Health systems tout Security CIS Controls in fight against cybercriminals
In the hectic, sometimes crazed world of healthcare cybersecurity, a little guidance can be a welcome thing for CIOs and CISOs. That’s why the Center for Internet Security pieced together its CIS Controls, a framework of 20 controls with the aim of leading healthcare organizations to better, more locked down systems and data security. And some healthcare organizations are using these controls to great effect.
“The CIS Controls framework is very approachable; it’s organized in a prioritized manner, and even the top-level controls are presented in such a way that as technologists we can communicate them intelligently in a conversation to internal stakeholders who are concerned about risk,” said Roger Lutz, interim chief information officer at Butler Health System. “And we can discuss things at that level, obfuscating the deeper sub-controls, of which there are many, getting interested stakeholders to understand how we are addressing cybersecurity risk.”

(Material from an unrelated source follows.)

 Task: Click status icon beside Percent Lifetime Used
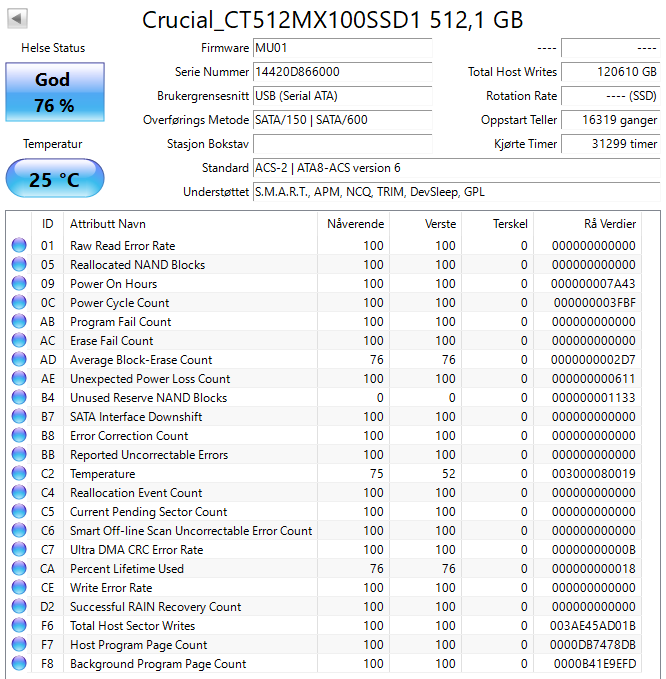[x=19, y=569]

Healthcare organizations need to select a cybersecurity framework to work from, otherwise, they will simply be reactionary to the latest threats and whatever is in the news, Lutz said.
“While your own judgement may be excellent, you may be missing something,” he said. “To have that framework and work toward a common set of technology controls of which a great number of very intelligent people have come to unified agreement, it helps us to make a lot of real progress over time and record that progress that shows advancement in information security and keeps us on track.”
At 20, the number of controls is small enough to manage easily, and further, it’s easy for both technology staff and management executives to understand all of the controls, said an auditor at a large health system in Tennessee, who wished to remain anonymous due to the sensitive nature of security issues.
“There are other frameworks, such as the NIST framework and the ISO 27002,” he said, “but the Center for Internet Security CIS Controls are just a lot easier to understand.”
Lutz points to control No. 5 as an example: “Controlled Use of Administrative Privileges.”
“We identified the need some time ago to control our administrative credentials among the various staff on the information systems team,” he said. “We implemented a system that does centralized privileges access control. It creates a vault, our users log into the vault to pull the privileged access credentials for other systems so we can automate long, complex passwords for all of our administrators and so forth. This control was one we nailed down pretty well.”
Lutz said it is interesting and helpful the way the Center for Internet Security has constructed the controls, where one measures four different categories for each sub-control of a control. Control No. 5 has nine sub-controls, from using multi-factor authentication to logging accesses to using a dedicated machine for administrative tasks. Each of those sub-controls are then measured by policy defined, control implemented, control automated, and control reported to the business.
“This is an area that really allows you to demonstrate maturity in your information security programs,” Lutz said. “Not only are you buying a product or implementing a technology change that provides information security to an organization, you are defining how you are going to do it through policy so you have consistency and so from a governance standpoint you paid attention to the other things and implemented it properly.”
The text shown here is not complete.